City Hunter UK video cover  E. Jackie Chan takes on Ken...I mean Gary Daniels

Jackie -- always the ladies man  Chingmy Yau looking tough

City Hunter


Director: Wong Jing

Writer: Wong Jing

Stars: Jackie Chan, Joey Wong, Chingmy Yau, Richard Norton, Gary Daniels, Leon Lai

Based on a popular Japanese manga (comic book). Chan plays Ryo Saeba, a womanizing private eye who is hired to find a Japanese businessman's runaway kid. He screws up the job and returns to his base, only to piss off his partner Kaori (Wong), who then goes off on a cruise -- with Ryo in hot pursuit. While on the ship, a group of terrorists led by Norton and Daniels take over ala Die Hard and Ryo (along with secret agent Yau and mysterious gambler Lai) decides to help.

Like most of Wong Jing's film's, City Hunter goes all over the map. Most of the film is played for laughs, and has a very cartoonish feel to it (complete with Warner Bros.-type sound effects). The last part, with Ryo taking on the terrorists, still has a high level of comedy to it (including a sequence where Chan transforms into characters from the Street Fighter II video game), but pumps up the action level, culminating in an excellent fight between Chan and Norton (one of the better gweilo actors/martial artists).

Turn off your brain and you should have fun with this one. Hey, any movie with Chingmy Yau in a black leather Lara Croft-style outfit can't be all that bad.
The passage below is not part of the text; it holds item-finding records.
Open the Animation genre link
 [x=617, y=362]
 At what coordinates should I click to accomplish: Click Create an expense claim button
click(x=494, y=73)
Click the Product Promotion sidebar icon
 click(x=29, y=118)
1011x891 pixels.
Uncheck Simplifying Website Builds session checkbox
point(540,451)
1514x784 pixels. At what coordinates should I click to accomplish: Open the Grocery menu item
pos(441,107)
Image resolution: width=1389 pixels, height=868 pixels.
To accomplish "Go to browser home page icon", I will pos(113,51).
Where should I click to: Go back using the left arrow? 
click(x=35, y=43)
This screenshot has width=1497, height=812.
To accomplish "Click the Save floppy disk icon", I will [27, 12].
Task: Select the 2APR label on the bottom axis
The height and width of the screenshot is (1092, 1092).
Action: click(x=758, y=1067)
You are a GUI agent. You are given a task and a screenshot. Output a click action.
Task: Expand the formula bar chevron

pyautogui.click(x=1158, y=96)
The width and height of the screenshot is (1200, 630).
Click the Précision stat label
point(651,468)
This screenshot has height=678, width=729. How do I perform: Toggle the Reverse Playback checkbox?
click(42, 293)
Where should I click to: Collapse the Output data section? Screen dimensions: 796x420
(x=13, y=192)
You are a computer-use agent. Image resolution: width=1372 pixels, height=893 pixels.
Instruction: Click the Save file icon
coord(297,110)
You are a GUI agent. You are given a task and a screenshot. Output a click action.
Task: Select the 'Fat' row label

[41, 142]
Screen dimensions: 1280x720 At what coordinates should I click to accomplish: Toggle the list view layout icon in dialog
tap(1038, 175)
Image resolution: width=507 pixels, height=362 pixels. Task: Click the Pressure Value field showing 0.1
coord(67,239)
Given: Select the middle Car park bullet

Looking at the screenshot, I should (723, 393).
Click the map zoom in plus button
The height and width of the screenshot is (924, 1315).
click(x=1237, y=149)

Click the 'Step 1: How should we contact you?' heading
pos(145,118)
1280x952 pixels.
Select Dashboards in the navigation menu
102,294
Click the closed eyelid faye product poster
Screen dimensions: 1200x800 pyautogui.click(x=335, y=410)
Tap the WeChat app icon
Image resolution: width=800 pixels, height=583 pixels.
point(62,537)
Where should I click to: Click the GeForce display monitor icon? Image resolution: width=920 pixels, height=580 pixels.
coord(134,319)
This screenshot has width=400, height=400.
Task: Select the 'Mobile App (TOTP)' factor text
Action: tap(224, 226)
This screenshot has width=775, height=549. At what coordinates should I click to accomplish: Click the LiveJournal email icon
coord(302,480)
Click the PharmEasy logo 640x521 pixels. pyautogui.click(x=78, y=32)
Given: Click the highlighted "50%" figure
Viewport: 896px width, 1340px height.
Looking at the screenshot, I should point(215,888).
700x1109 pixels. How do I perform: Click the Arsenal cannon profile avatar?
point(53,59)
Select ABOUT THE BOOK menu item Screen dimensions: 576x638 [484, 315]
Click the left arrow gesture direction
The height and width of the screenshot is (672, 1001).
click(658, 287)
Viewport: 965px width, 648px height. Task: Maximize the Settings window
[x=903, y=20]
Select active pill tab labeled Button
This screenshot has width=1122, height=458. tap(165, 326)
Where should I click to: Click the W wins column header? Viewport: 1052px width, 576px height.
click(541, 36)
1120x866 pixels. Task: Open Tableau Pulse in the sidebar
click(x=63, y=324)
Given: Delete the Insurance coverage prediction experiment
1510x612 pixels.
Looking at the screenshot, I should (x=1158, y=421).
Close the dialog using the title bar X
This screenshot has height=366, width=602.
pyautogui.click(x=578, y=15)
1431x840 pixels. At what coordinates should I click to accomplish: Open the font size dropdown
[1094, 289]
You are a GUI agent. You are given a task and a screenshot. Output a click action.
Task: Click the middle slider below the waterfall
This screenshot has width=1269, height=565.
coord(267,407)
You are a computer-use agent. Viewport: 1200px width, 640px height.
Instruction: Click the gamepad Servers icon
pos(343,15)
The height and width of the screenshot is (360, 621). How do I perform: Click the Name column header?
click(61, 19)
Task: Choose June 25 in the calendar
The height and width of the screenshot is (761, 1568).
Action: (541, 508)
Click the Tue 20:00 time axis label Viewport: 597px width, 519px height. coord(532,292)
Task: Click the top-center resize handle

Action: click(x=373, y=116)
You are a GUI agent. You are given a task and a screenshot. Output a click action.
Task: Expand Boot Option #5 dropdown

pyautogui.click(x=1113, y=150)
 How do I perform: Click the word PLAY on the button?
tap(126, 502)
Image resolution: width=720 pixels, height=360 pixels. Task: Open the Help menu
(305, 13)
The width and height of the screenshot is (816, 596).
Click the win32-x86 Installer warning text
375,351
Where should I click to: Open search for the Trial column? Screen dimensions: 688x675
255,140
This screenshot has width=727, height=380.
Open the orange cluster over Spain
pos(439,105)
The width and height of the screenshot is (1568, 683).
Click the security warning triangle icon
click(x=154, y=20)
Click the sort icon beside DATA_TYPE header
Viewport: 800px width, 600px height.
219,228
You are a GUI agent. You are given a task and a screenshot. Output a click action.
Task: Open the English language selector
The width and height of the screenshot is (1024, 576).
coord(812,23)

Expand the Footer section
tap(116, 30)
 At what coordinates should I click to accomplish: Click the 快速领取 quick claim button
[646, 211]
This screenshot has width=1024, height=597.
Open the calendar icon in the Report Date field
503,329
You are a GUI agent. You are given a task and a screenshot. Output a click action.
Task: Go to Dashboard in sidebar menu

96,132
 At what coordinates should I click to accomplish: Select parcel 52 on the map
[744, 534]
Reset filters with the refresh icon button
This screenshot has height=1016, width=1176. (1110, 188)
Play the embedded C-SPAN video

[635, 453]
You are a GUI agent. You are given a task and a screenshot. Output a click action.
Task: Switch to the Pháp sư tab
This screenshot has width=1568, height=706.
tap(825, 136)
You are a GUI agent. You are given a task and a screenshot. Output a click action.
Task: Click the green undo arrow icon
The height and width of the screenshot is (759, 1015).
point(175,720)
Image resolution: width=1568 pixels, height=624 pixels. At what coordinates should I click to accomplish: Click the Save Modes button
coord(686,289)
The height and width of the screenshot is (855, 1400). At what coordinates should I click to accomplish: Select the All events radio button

Note: Tai Seng has recently put out City Hunter on VHS. While the picture is crisp and letterboxed, it is dubbed (ergh!), but that actually adds to the craziness in the film. Some friends and I watched the dubbed version and didn't stop laughing the whole time. It's a great version to watch with a few adult beverages -- it at least beats watching most of the bad quality fan subtitled versions circulating the net. There is also a new HK DVD version which includes both the original language and the English dub -- which makes it the best version out there.